Crop image on whitespace: Preserving an endangered Pacific Island language

johnbent · Post by **johnbent** » 2014-12-16T10:48:35-07:00

Hello all. I'm a hobbyist trying to create a digitized dictionary for an obscure Pacific Island language, Palauan. I do have copyright holder permission. I have 350+ pages that look like this:

I do not need the accents transcribed. Unfortunately OCR thus far doesn't work well on this. I believe that OCR uses contextual language information to guess and it doesn't have contextual language information for Palauan. So my plan is to use human workers on Amazon's Mechanical Turk to help transcribe. Sadly I know very little about using Mechanical Turk nor about using ImageMagick but I do have decent computer skills, can program a bunch of languages like python, C, bash, etc., and prefer command line tools.

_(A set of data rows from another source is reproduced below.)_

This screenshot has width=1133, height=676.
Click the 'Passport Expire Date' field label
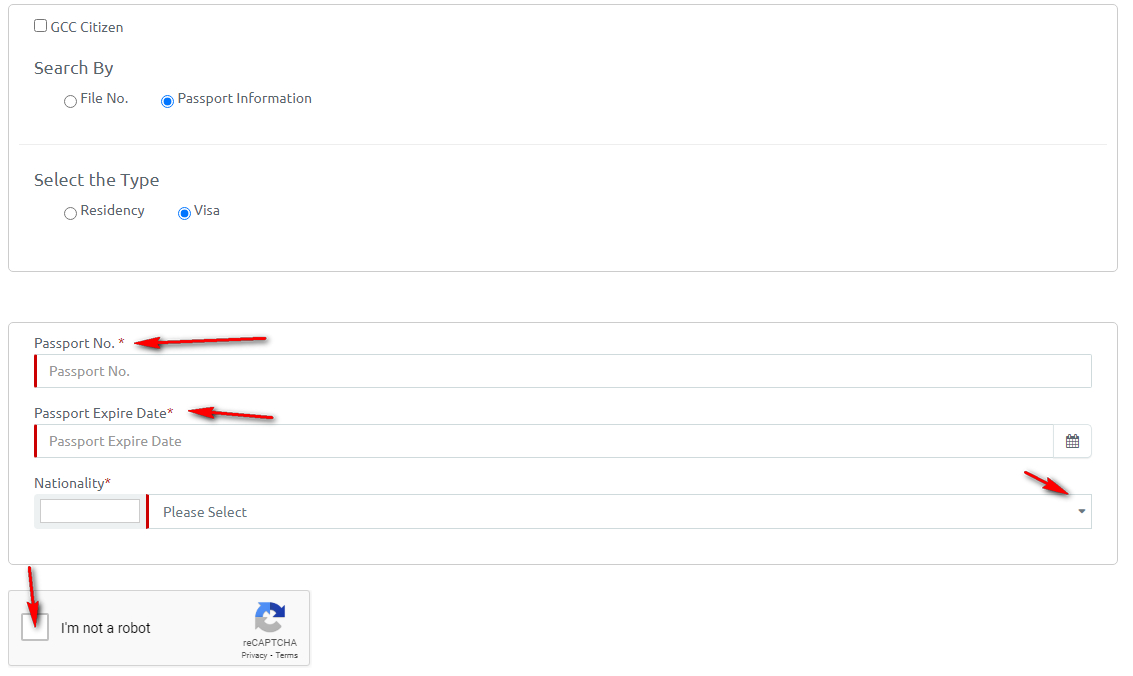point(100,413)
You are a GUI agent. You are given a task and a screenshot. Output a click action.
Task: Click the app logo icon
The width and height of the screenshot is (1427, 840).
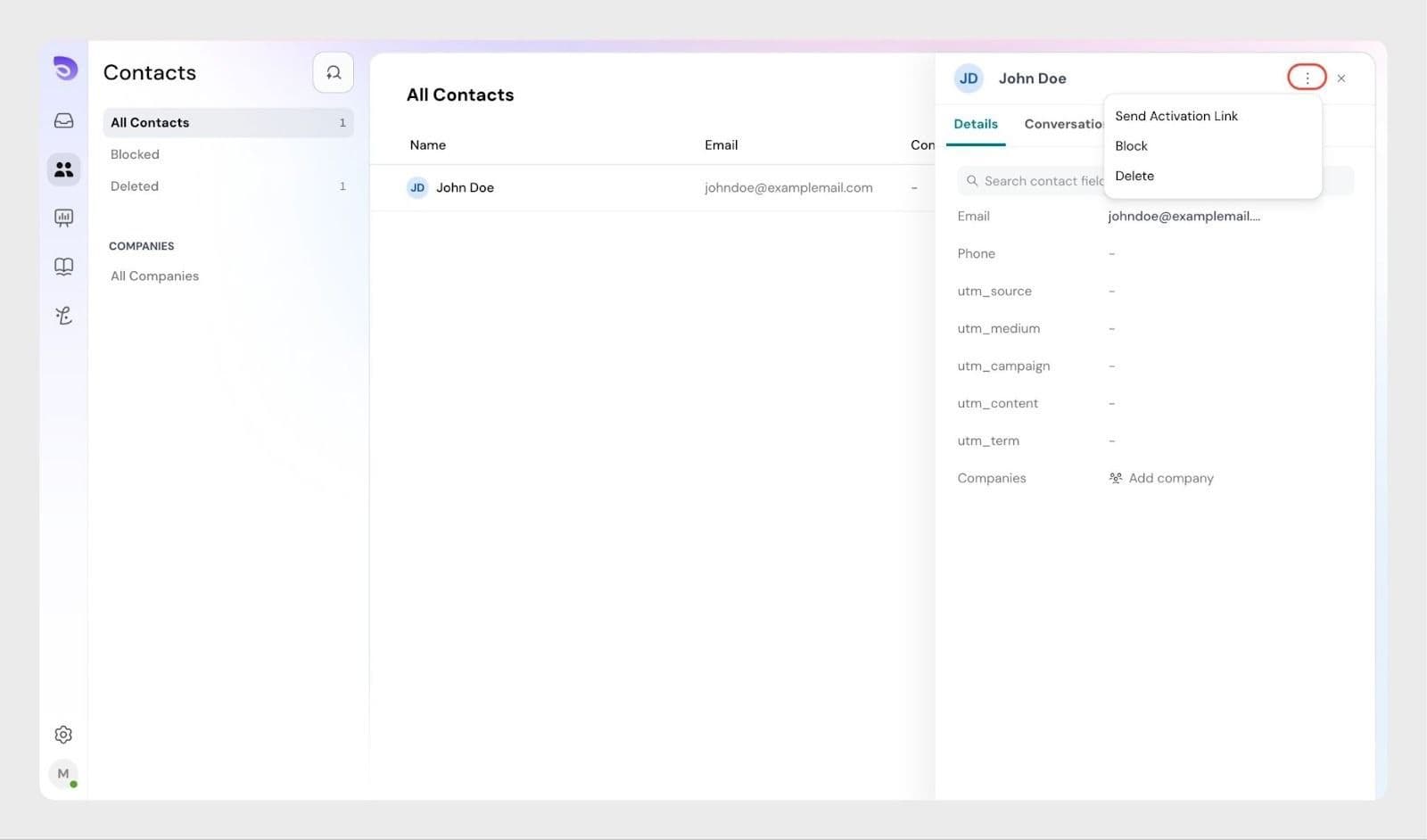64,69
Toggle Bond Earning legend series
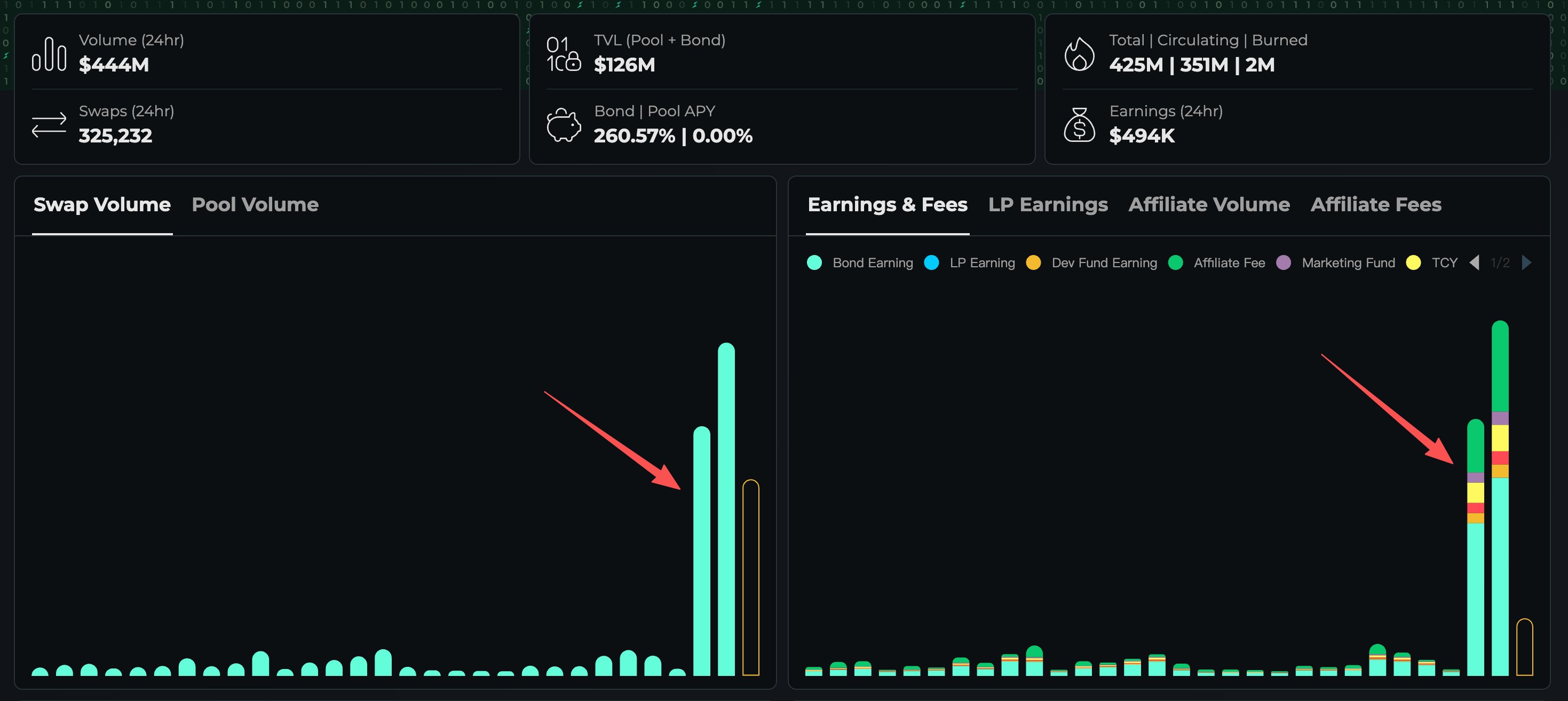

I've heard that Mechanical Turk workers prefer small tasks so I've thought about breaking up the pages in a few of the following ways:
1. A page at a time
2. A column at a time
3. A word entry at a time
4. A line from a column at a time

I was able to use 'convert' on the command line to split the columns but not perfectly; some pages have a slice of the other column in them. In another thread, user snibgo suggested option 4 above and provided the following steps:

I would tackle it like this:

1. Deskew each page.

2. Chop off head and tail of each page.

3. Divide each page into two columns, both trimmed left and right.

4. Divide each column into lines (but with no further trimming).

Now, you have one image per line in the dictionary. Each image that has a character at the far left is the start of a definition. Each image with white space at the left is a continuation.

So you then join up all the lines for each definition, and send that to the OCR.

That seems like a great suggestion. Can anyone kindly help out an imagemagick newbie with some potential command line parameters to achieve the above. All I've done is use convert with fixed pixel offsets for column splitting but that doesn't work great due to the different skewing on each of the pages. I did try multicrop with just the default parameters to see what would happen but all that produced was nine images of one letter each.

Or other ideas for how to accomplish my overarching goal are very much appreciated! Thanks all!